The complexities of that law gave him a distraction for ten whole minutes
from the troubles of his life. Afterwards he talked to the boys, answering
many questions they had about the fundamental laws of Time. The immutable
laws that they as Time Lords had to adhere to even though those laws were
dust now and those who wrote them even less than dust. Because if we don't,
we may do irreparable harm to whole worlds, he told them. Yes, we can
do things, to protect the innocent. Sometimes, though, there were things
that can't be changed. A few of those things that he'd had close contact
with drifted into his mind. The Titanic… He felt the boys shiver
as much as he did in remembrance of the icy waters and cold deaths of
thousands; the Battle of the Somme, another moment of history he had witnessed
helplessly and could do no more than comfort the dying afterwards; that
awful day in New York that he had witnessed more than once, though not
by his own choice on either occasion. Even the death of Gallifrey. He
tried to shut out those memories but they were too strong, too personal.
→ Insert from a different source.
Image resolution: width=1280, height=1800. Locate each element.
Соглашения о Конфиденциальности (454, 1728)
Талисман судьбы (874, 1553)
Some things we can't change. Some things we must not change.
How do we know which we CAN alter? The question was inevitable. He had
asked the same himself as a boy learning these things. We don't. That's
the hard part. Sometimes we make mistakes. We're not gods. We're neither
omnipotent nor omniscient. We do our best like any other race. But we
have higher knowledge, higher intellect, and so many other advantages
over lesser races. Our best, if we do our best, should be enough.
After their questions had been answered, he talked to them a little more
about school, and friends, and the games they played. Davie mentioned
that they were both good at football. Of course you are, he said with
a smile. That runs in the family. But also because you do have superior
agility, reflexes, muscles and bone structure. You will always be stronger
and faster than your friends. Enjoy playing games with them, but don't
show off. Don't flaunt your differences. People must not know that you
are not human - for your safety and theirs. You know what happened at
SangC'lune. There are those in the universe who would be interested to
know that the youngest Time Lords live on such an unprotected and vulnerable
planet like earth. So you must not draw attention to yourself.
He was reluctant to let go of the psychic connection. Talking with the
boys was always nice, and right now he didn't want to let go and come
back to the reality he had to face here. But with one last loving farewell
to them he did.
He sighed and opened his eyes and felt very lonely. Usually
when he did this Rose was there making coffee to relieve his dry throat.
But she was asleep now. Everyone in the flat was asleep. He went to the
kitchen and poured a glass of milk. He couldn't be bothered with making
coffee. Rose was right, he thought, as he drank. His clothes DID smell
of a night in a smoke-filled pub. And even though the alcohol did not
affect him, it was still in his system. If he had to live this life, he
couldn't live it that way. It was too much. Maybe he was being elitist;
maybe he was being a snob. But drinking pints and playing pool at the
Lamb and Flag with people who made crude comments about his relationship
with Rose was not his idea of a life. Some things would have to change.
He moved quietly through to the bedroom and found a change of clothes.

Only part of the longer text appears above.